Yulia Gorina's dad, Viktor Moiseenko, last saw his daughter in 1999 before he fell asleep on a 60 mile train journey from Minsk to Asipovichy, both in Belarus, and has begged his long lost child for forgiveness.
Yulia, now 24, ended up crossing the border from Belarus to Russia and was found by rail tracks in Ryazan, western Russia - some 550 miles from where she went missing and where she still lives today.
Yulia's parents searched desperately for her and ended up becoming the subjects of a police investigation. As recently as 2017, they were made to take lie detector tests when the case was reopened.
However, the family were reunited after Yulia's boyfriend, Ilya Kryukov, 31, tracked down the family online, with a DNA test proving Yulia is the daughter of Viktor and Lyudmila Moiseenko.
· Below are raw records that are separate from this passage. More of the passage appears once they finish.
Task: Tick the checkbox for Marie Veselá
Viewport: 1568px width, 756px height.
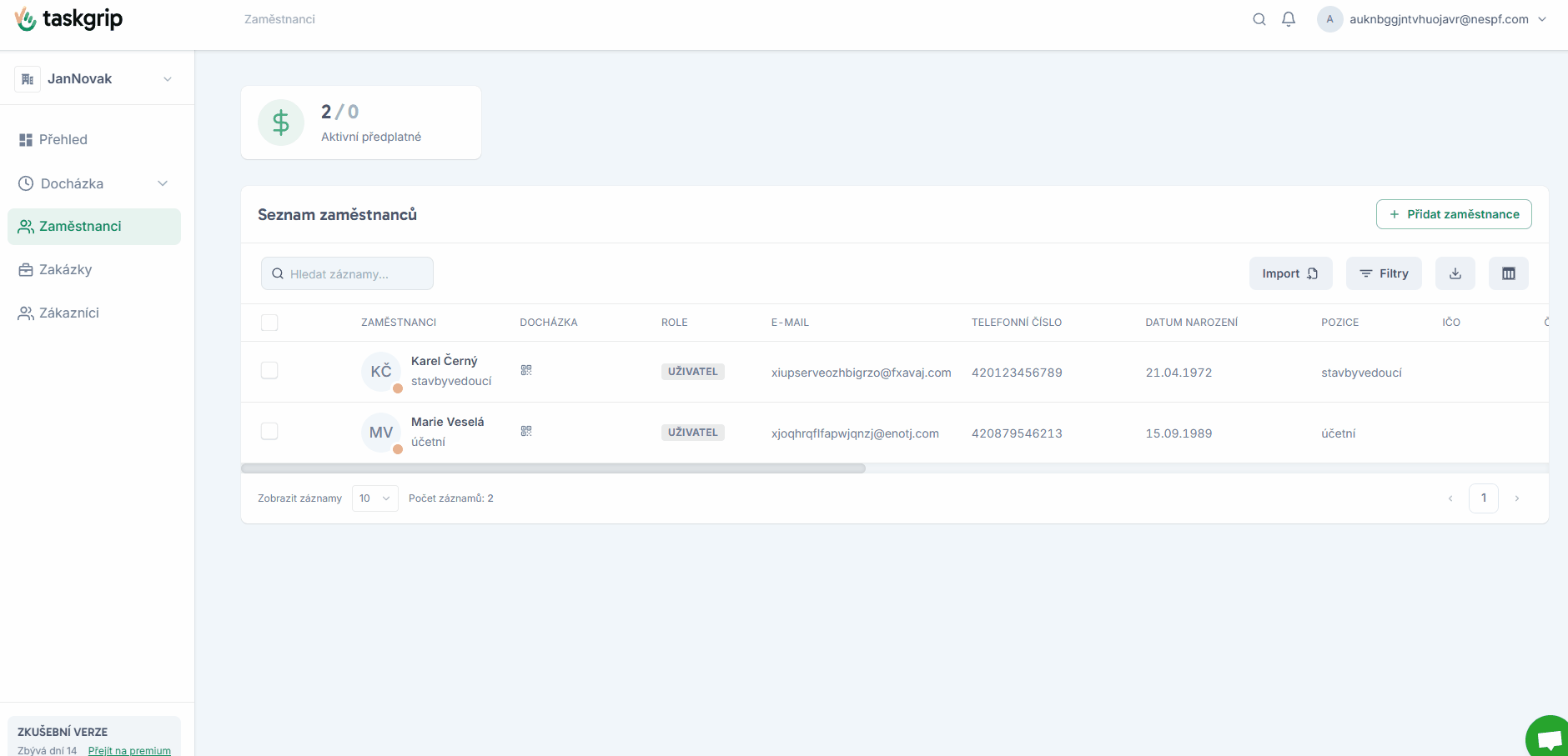Action: 269,431
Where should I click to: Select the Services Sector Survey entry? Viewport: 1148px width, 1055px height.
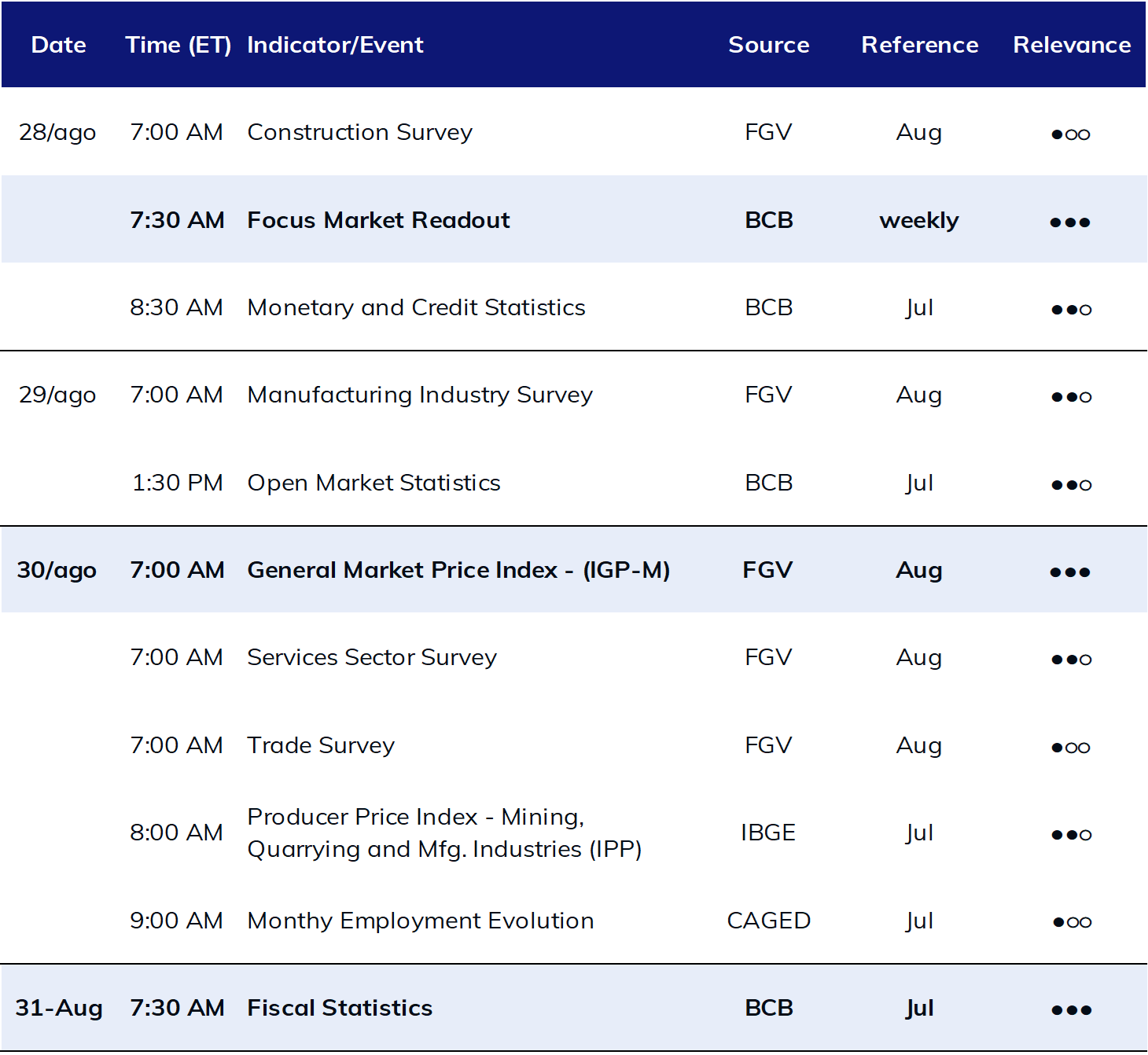(372, 657)
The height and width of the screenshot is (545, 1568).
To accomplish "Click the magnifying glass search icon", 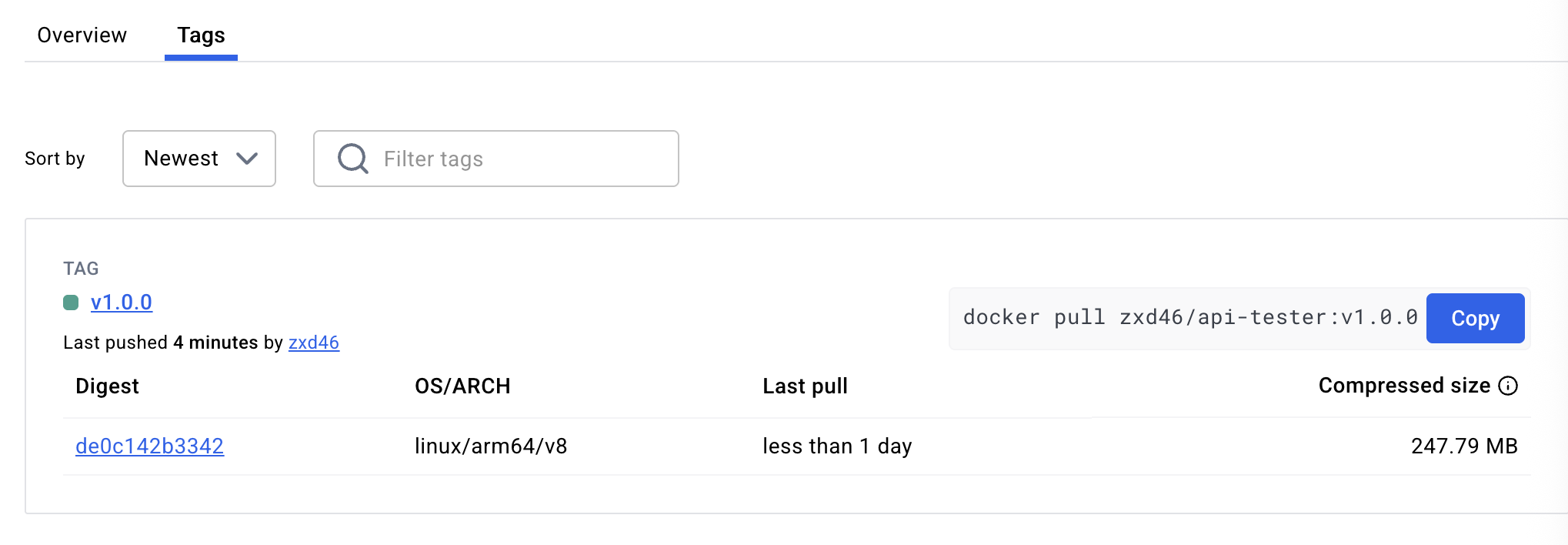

Yulia said: "It was proved by a DNA test, but it was clear even before, we are so much alike, as soon as we saw the photographs of each other.
"Nobody had any doubts - we are one family. I found not only my mother and father in Belarus, but also brother Dmitry and elder sister Nadezhda."
Reflecting on their reunion, she said: "We were all in tears. We could not even talk, we only cried and hugged each other.
"My parents have told me that they were searching for me for a long time, that they believed they would find me one day.
"My mother could not stop hugging me, she made me sit on her lap as if I was a little girl. We were chatting till 3am, and then Ilya and I had to go back to Russia - my daughter was waiting for me."
It is difficult for Yulia to reflect on the three week period between going missing on the train and being found by a Russian police officer - though she recalls travelling with a man and woman who were hiding from police.
She said: "We slept in some abandoned houses. I do not remember all this now.
"I was told I did speak with a Belarus accent, using local words for vegetables like potatoes and onions but I do not know why Russian policemen did not pay any attention to it when they were searching for my family.
"It's a great pity that people who found me and were walking me around before I was taken into foster care didn't report their find to police.
"I've no clue how I got to Ryazan, I simply can't imagine it. I remember going on a train but all memories are vague."
While the past two decades have been incredibly painful for the parents, they said they never gave up on Yulia.
Lyudmila said: "Twenty years is like a whole life, but we never lost hope, we believed - and so we found each other."